Except this time I think I've cracked it, and the understanding somehow presented itself during Cemp's speech in chapter eight:

'Entirely apart from my feelings of loyalty to Earth, I do not believe the future of life forms will be helped or advanced by any rigid adherence to the idea that I am a lion, or I am a bear. Intelligent life is, or should be, moving toward a common civilisation.'

A.E. van Vogt liked to keep his readers on their toes. He wrote using a narrative technique by which he purposefully introduced some new element or seemingly random change of direction to the story every eight-hundred words, and he wrote using images from his own dreams, communicating with sentences specifically tailored so as to leave a question in the mind of the reader. For the sake of argument, this might be termed a form of divination and as good a means of predicting the future as any. Where Asimov thought really hard about science and came up with rocket ships and space stations, van Vogt was essentially drawing random images from a top hat, composing the narrative equivalent of the automatic poetry of the Surrealists, or even William Burroughs if you like; and I believe he did this because the future is essentially impossible to predict, and all we can say for sure is that it will contain elements of something we don't immediately recognise.
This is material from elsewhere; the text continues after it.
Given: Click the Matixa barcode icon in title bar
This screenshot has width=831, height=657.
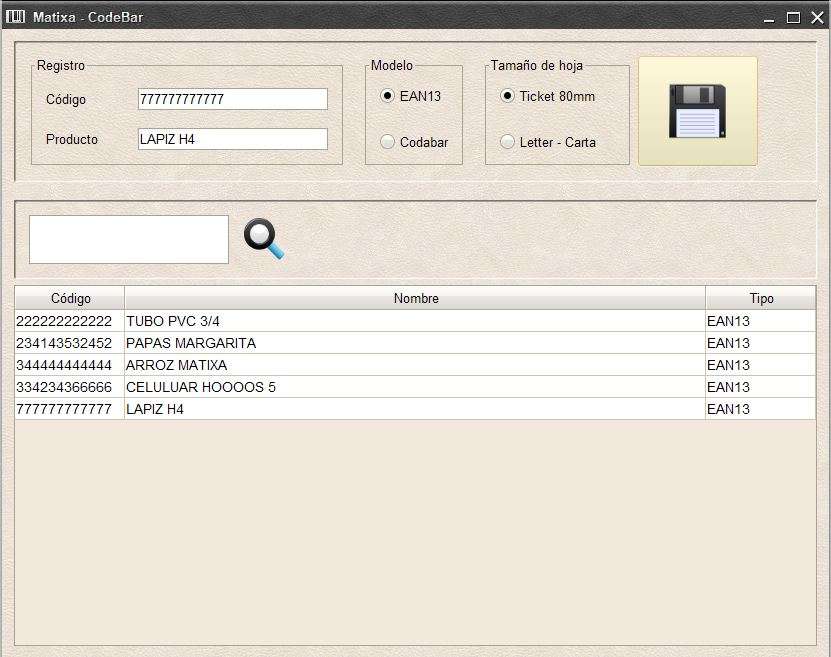Looking at the screenshot, I should pyautogui.click(x=14, y=16).
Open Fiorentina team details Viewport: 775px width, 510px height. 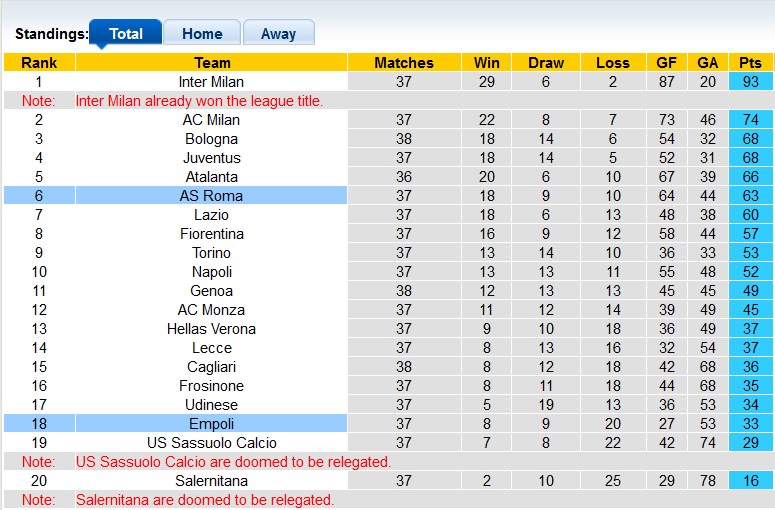[211, 234]
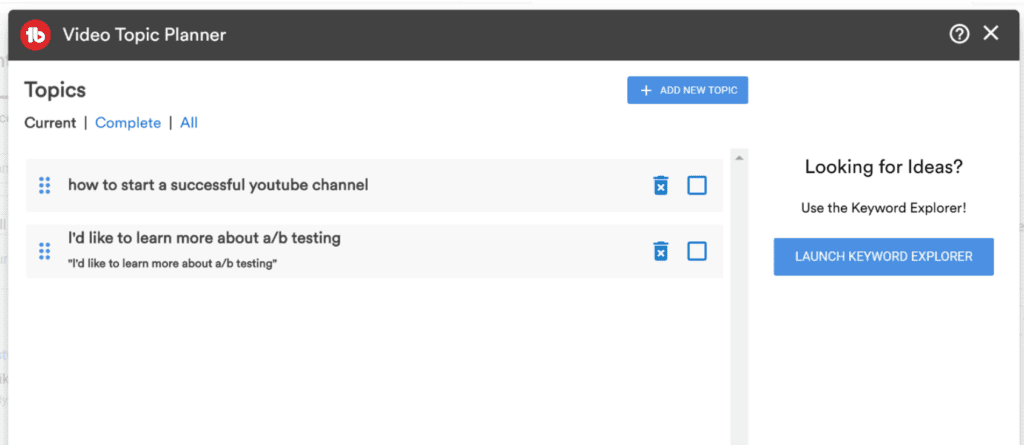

However, there's more than mere prediction going on here. Given his interest in Korzybski's General Semantics, I suspect van Vogt saw the path to the future as necessarily psychologically distinct from human history up to the twentieth century; in other words that we would require new ways of thinking, just as Cemp believes we need to leave behind rigid adherence to certain ideas. So just as that which lays ahead is by definition unknowable beyond our capacity for prediction or preparation, and hence chaotic, we need to adjust the methodology by which we go forward, because black-white, on-off, up-down, beginning-middle-end thinking will be useless. Therefore van Vogt writes as he did because he's toughening us up, hoping we might learn to think in terms more ambitious than just building a few robots which make the same mistakes we've made; and I suspect he was hoping that in achieving a more flexible understanding of language and reality, we might begin to understand how the two could be related:

As Cemp remembered his universe, it began to interact with him, to become in essence what he knew it to be. And there it suddenly was, a dot of golden brightness.

Of course, this could simply be my imagination, my perception of a pattern which may not be present in the novel, or in the other novels; but it works for me, and it helped me get something out of The Silkie which might otherwise have seemed a complete dog's dinner. So that's my story and I'm sticking to it.